- _Work required_
If a line appears in the data below, it must appear in your answer exactly as given.
Start of Records supplied
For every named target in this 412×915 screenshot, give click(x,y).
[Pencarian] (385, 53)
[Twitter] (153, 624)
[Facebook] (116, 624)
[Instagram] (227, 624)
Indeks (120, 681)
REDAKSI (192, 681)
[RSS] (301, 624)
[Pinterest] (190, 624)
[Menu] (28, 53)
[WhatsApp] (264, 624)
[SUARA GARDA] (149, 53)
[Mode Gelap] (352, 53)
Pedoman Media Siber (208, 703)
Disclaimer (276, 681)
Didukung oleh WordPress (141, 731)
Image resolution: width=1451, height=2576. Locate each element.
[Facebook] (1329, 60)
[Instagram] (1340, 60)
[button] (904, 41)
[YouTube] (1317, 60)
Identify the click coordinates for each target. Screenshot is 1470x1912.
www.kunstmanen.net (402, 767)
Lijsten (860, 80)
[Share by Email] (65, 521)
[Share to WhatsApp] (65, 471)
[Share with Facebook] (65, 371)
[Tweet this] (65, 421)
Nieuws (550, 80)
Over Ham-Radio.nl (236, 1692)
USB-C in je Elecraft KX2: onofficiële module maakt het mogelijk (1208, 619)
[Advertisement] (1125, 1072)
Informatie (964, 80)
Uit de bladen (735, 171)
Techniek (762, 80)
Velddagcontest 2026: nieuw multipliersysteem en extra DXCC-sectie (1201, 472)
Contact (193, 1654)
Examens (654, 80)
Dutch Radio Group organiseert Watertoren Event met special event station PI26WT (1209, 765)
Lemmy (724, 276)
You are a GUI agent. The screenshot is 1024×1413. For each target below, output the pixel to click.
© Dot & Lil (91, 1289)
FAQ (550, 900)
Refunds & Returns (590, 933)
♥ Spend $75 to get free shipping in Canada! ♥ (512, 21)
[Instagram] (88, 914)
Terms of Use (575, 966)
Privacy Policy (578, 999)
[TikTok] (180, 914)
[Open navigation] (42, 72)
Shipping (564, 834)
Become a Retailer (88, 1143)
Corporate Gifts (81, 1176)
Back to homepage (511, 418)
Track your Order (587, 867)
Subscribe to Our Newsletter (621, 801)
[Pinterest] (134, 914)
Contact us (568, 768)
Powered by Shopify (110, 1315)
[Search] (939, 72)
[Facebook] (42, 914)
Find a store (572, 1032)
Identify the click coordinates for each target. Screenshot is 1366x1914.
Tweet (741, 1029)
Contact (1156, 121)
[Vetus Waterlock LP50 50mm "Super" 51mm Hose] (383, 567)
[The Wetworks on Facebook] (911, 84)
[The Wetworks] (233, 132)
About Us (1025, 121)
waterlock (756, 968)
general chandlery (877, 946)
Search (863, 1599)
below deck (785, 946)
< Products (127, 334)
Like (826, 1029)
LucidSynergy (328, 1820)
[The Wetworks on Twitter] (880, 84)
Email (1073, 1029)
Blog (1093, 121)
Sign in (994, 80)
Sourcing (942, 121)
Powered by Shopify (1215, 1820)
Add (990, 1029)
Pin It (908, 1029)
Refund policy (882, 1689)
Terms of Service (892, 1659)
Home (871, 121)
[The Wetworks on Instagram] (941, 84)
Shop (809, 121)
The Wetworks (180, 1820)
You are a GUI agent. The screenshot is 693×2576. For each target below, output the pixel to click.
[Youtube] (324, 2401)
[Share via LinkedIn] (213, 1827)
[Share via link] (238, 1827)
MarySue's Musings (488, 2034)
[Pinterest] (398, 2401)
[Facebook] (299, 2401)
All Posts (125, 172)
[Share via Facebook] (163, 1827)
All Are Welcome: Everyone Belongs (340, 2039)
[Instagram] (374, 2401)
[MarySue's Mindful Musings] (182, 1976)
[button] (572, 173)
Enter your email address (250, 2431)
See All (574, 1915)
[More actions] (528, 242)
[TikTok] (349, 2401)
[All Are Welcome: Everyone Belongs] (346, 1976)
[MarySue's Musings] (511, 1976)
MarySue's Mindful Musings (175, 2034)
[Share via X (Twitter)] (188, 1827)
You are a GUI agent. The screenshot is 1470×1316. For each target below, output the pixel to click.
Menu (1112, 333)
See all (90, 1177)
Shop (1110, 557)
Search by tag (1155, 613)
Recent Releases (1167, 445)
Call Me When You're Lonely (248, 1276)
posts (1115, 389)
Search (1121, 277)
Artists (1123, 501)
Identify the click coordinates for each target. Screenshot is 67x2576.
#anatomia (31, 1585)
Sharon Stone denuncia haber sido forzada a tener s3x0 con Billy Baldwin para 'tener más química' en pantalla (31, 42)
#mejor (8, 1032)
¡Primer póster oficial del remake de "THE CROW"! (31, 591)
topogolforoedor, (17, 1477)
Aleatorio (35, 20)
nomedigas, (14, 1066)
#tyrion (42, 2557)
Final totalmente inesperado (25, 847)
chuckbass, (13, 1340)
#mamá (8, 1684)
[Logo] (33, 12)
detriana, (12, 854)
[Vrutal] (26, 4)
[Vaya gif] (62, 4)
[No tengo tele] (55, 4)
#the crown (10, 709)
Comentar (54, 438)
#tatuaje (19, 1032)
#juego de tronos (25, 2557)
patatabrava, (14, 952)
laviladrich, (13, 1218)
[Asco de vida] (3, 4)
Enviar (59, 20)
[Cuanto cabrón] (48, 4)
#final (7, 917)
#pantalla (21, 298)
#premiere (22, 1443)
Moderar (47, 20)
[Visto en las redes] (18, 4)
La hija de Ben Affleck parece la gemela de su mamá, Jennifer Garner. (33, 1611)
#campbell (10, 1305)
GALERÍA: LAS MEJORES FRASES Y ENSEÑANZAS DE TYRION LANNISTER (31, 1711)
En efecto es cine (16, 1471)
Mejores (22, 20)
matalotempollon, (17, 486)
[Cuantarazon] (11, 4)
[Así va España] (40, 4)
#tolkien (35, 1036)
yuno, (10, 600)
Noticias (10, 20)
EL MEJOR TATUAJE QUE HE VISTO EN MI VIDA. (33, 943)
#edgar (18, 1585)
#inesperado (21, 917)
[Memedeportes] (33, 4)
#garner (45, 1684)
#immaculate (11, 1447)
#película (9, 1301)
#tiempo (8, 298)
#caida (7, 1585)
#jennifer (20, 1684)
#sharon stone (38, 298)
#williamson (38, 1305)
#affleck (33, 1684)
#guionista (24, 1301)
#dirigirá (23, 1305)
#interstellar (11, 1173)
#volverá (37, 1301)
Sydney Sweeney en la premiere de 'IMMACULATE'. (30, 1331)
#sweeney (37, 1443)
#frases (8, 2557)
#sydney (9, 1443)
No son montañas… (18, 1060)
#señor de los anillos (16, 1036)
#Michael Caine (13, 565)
End of Records supplied
- _Exercise solution_
For every named target in this 412×915 screenshot, give click(x,y).
[Pencarian] (385, 53)
[Twitter] (153, 624)
[Facebook] (116, 624)
[Instagram] (227, 624)
Indeks (120, 681)
REDAKSI (192, 681)
[RSS] (301, 624)
[Pinterest] (190, 624)
[Menu] (28, 53)
[WhatsApp] (264, 624)
[SUARA GARDA] (149, 53)
[Mode Gelap] (352, 53)
Pedoman Media Siber (208, 703)
Disclaimer (276, 681)
Didukung oleh WordPress (141, 731)
Image resolution: width=1451, height=2576. Locate each element.
[Facebook] (1329, 60)
[Instagram] (1340, 60)
[button] (904, 41)
[YouTube] (1317, 60)
Identify the click coordinates for each target. Screenshot is 1470x1912.
www.kunstmanen.net (402, 767)
Lijsten (860, 80)
[Share by Email] (65, 521)
[Share to WhatsApp] (65, 471)
[Share with Facebook] (65, 371)
[Tweet this] (65, 421)
Nieuws (550, 80)
Over Ham-Radio.nl (236, 1692)
USB-C in je Elecraft KX2: onofficiële module maakt het mogelijk (1208, 619)
[Advertisement] (1125, 1072)
Informatie (964, 80)
Uit de bladen (735, 171)
Techniek (762, 80)
Velddagcontest 2026: nieuw multipliersysteem en extra DXCC-sectie (1201, 472)
Contact (193, 1654)
Examens (654, 80)
Dutch Radio Group organiseert Watertoren Event met special event station PI26WT (1209, 765)
Lemmy (724, 276)
You are a GUI agent. The screenshot is 1024×1413. For each target below, output the pixel to click.
© Dot & Lil (91, 1289)
FAQ (550, 900)
Refunds & Returns (590, 933)
♥ Spend $75 to get free shipping in Canada! ♥ (512, 21)
[Instagram] (88, 914)
Terms of Use (575, 966)
Privacy Policy (578, 999)
[TikTok] (180, 914)
[Open navigation] (42, 72)
Shipping (564, 834)
Become a Retailer (88, 1143)
Corporate Gifts (81, 1176)
Back to homepage (511, 418)
Track your Order (587, 867)
Subscribe to Our Newsletter (621, 801)
[Pinterest] (134, 914)
Contact us (568, 768)
Powered by Shopify (110, 1315)
[Search] (939, 72)
[Facebook] (42, 914)
Find a store (572, 1032)
Identify the click coordinates for each target. Screenshot is 1366x1914.
Tweet (741, 1029)
Contact (1156, 121)
[Vetus Waterlock LP50 50mm "Super" 51mm Hose] (383, 567)
[The Wetworks on Facebook] (911, 84)
[The Wetworks] (233, 132)
About Us (1025, 121)
waterlock (756, 968)
general chandlery (877, 946)
Search (863, 1599)
below deck (785, 946)
< Products (127, 334)
Like (826, 1029)
LucidSynergy (328, 1820)
[The Wetworks on Twitter] (880, 84)
Email (1073, 1029)
Blog (1093, 121)
Sign in (994, 80)
Sourcing (942, 121)
Powered by Shopify (1215, 1820)
Add (990, 1029)
Pin It (908, 1029)
Refund policy (882, 1689)
Terms of Service (892, 1659)
Home (871, 121)
[The Wetworks on Instagram] (941, 84)
Shop (809, 121)
The Wetworks (180, 1820)
You are a GUI agent. The screenshot is 693×2576. For each target below, output the pixel to click.
[Youtube] (324, 2401)
[Share via LinkedIn] (213, 1827)
[Share via link] (238, 1827)
MarySue's Musings (488, 2034)
[Pinterest] (398, 2401)
[Facebook] (299, 2401)
All Posts (125, 172)
[Share via Facebook] (163, 1827)
All Are Welcome: Everyone Belongs (340, 2039)
[Instagram] (374, 2401)
[MarySue's Mindful Musings] (182, 1976)
[button] (572, 173)
Enter your email address (250, 2431)
See All (574, 1915)
[More actions] (528, 242)
[TikTok] (349, 2401)
[All Are Welcome: Everyone Belongs] (346, 1976)
[MarySue's Musings] (511, 1976)
MarySue's Mindful Musings (175, 2034)
[Share via X (Twitter)] (188, 1827)
You are a GUI agent. The screenshot is 1470×1316. For each target below, output the pixel to click.
Menu (1112, 333)
See all (90, 1177)
Shop (1110, 557)
Search by tag (1155, 613)
Recent Releases (1167, 445)
Call Me When You're Lonely (248, 1276)
posts (1115, 389)
Search (1121, 277)
Artists (1123, 501)
Identify the click coordinates for each target. Screenshot is 67x2576.
#anatomia (31, 1585)
Sharon Stone denuncia haber sido forzada a tener s3x0 con Billy Baldwin para 'tener más química' en pantalla (31, 42)
#mejor (8, 1032)
¡Primer póster oficial del remake de "THE CROW"! (31, 591)
topogolforoedor, (17, 1477)
Aleatorio (35, 20)
nomedigas, (14, 1066)
#tyrion (42, 2557)
Final totalmente inesperado (25, 847)
chuckbass, (13, 1340)
#mamá (8, 1684)
[Logo] (33, 12)
detriana, (12, 854)
[Vrutal] (26, 4)
[Vaya gif] (62, 4)
[No tengo tele] (55, 4)
#the crown (10, 709)
Comentar (54, 438)
#tatuaje (19, 1032)
#juego de tronos (25, 2557)
patatabrava, (14, 952)
laviladrich, (13, 1218)
[Asco de vida] (3, 4)
Enviar (59, 20)
[Cuanto cabrón] (48, 4)
#final (7, 917)
#pantalla (21, 298)
#premiere (22, 1443)
Moderar (47, 20)
[Visto en las redes] (18, 4)
La hija de Ben Affleck parece la gemela de su mamá, Jennifer Garner. (33, 1611)
#campbell (10, 1305)
GALERÍA: LAS MEJORES FRASES Y ENSEÑANZAS DE TYRION LANNISTER (31, 1711)
En efecto es cine (16, 1471)
Mejores (22, 20)
matalotempollon, (17, 486)
[Cuantarazon] (11, 4)
[Así va España] (40, 4)
#tolkien (35, 1036)
yuno, (10, 600)
Noticias (10, 20)
EL MEJOR TATUAJE QUE HE VISTO EN MI VIDA. (33, 943)
#edgar (18, 1585)
#inesperado (21, 917)
[Memedeportes] (33, 4)
#garner (45, 1684)
#immaculate (11, 1447)
#película (9, 1301)
#tiempo (8, 298)
#caida (7, 1585)
#jennifer (20, 1684)
#sharon stone (38, 298)
#williamson (38, 1305)
#affleck (33, 1684)
#guionista (24, 1301)
#dirigirá (23, 1305)
#interstellar (11, 1173)
#volverá (37, 1301)
Sydney Sweeney en la premiere de 'IMMACULATE'. (30, 1331)
#sweeney (37, 1443)
#frases (8, 2557)
#sydney (9, 1443)
No son montañas… (18, 1060)
#señor de los anillos (16, 1036)
#Michael Caine (13, 565)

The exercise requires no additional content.